▶ **Source extract**:
----------

Despite criticisms, qualitative research is considered a powerful tool for eliciting the meaning of situations and for making sense of the complexity of life as it is lived and communicating that complexity. In the 1990s the art-based qualitative movement used techniques from the theater, the presentation and dissemination of qualitative findings, and the elicitation of qualitative data that reveals the implicit. Qualitative results also may be represented in the form of poetics and even as art installations in efforts to facilitate understanding of the worldview of the other.
In qualitative research ethics also comes into play. Issues of consent are paramount, dealing with subjects not only agreeing to participate in a qualitative study but to remain in that study over time. Such consent is considered ongoing, and the onus is on the researcher to ensure that participants are fully cognizant of the nature of a project. Because the quality of the data is dependent on the relationship with the participant (the establishment of trust) and because of the intimate nature of the topics qualitative researchers study protection of a participant's privacy by providing anonymity and confidentiality is important. The paradox here is that in the process of concealing identities the altering and/or removal of identifiers changes the data and creates the risk of impairing validity. However, this protection of the rights of the individual is one of the hallmarks of qualitative inquiry. It is this, along with its interest in patterns of human behavior, that distinguishes qualitative inquiry from journalism.
JANICE M. MORSE
BIBLIOGRAPHY
Denzin, Norman K., and Yvonna S. Lincoln, eds. (2000). Handbook of Qualitative Research, 2nd edition. Thousand Oaks, CA: Sage. A manual describing the strategies for conducting most of the qualitative methods.
Denzin, Norman K., and Yvonna S. Lincoln, eds. (2002). The Qualitative Inquiry Reader. Thousand Oaks, CA: Sage. Reprints of seminal articles in qualitative inquiry.
Morse, Janice M., ed. (1994). Critical Issues in Qualitative Research Methods. Thousand Oaks, CA: Sage. Addresses important issues in qualitative research, with authors' discussion of each chapter.

----------

▶ **Apply what you read**:
A. Decide whether each statement agrees with the passage on qualitative research, answering yes or no and quoting the deciding words: (i) consent in a qualitative study is treated as ongoing; (ii) the art-based qualitative movement emerged in the 1980s; (iii) removing identifiers to conceal identities leaves the data unchanged.
B. Output the stretch of the passage on qualitative research from "Despite criticisms, qualitative" through "of the other.", word for word.
C. According to the passage on qualitative research, what distinguishes qualitative inquiry from journalism?
The listing is separate material, unrelated to the passage on qualitative research.

▶ **Given material**:
----------

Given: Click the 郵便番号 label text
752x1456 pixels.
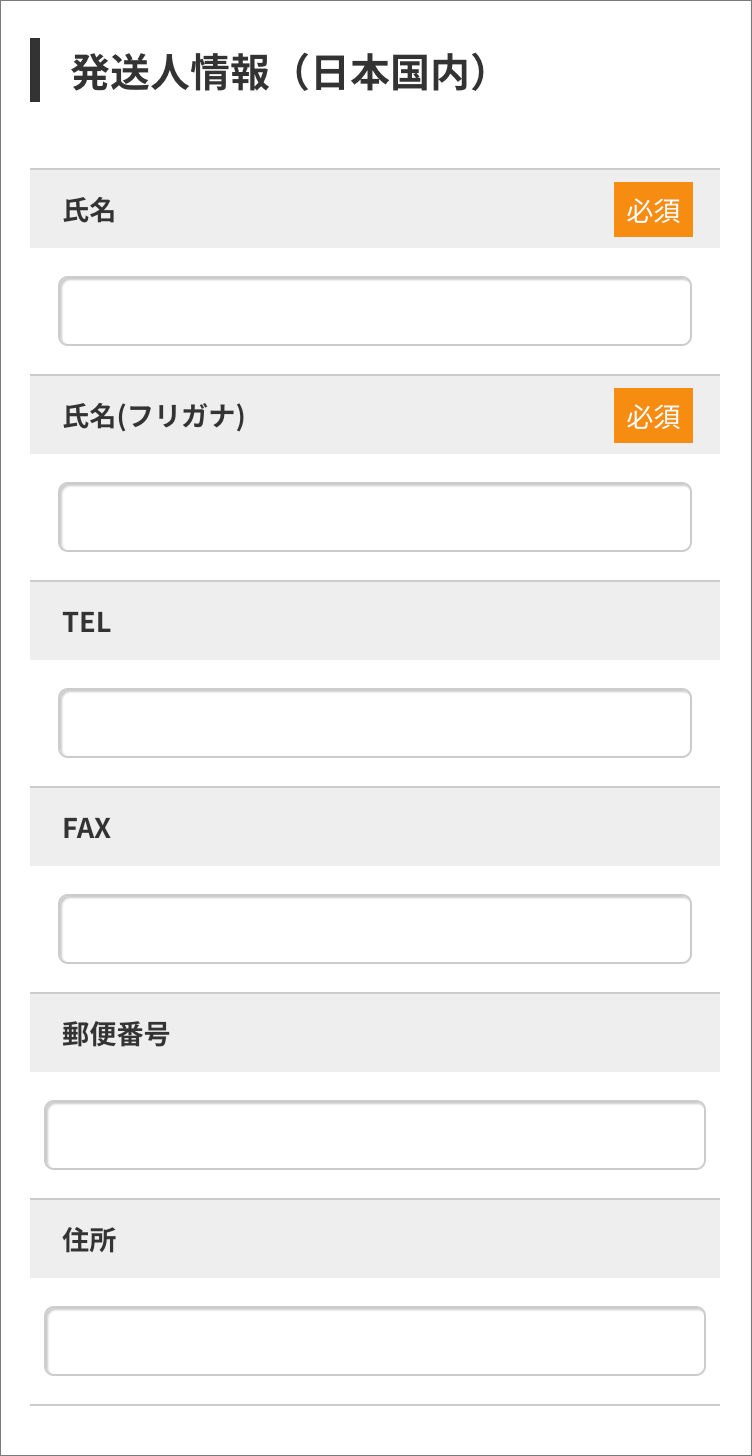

----------

▶ **Answers to the tasks**:
A.
(i) Yes: "Such consent is considered ongoing"
(ii) No: "In the 1990s the art-based qualitative movement"
(iii) No: "the altering and/or removal of identifiers changes the data"

B.
Despite criticisms, qualitative research is considered a powerful tool for eliciting the meaning of situations and for making sense of the complexity of life as it is lived and communicating that complexity. In the 1990s the art-based qualitative movement used techniques from the theater, the presentation and dissemination of qualitative findings, and the elicitation of qualitative data that reveals the implicit. Qualitative results also may be represented in the form of poetics and even as art installations in efforts to facilitate understanding of the worldview of the other.

C. Its protection of the rights of the individual, along with its interest in patterns of human behavior.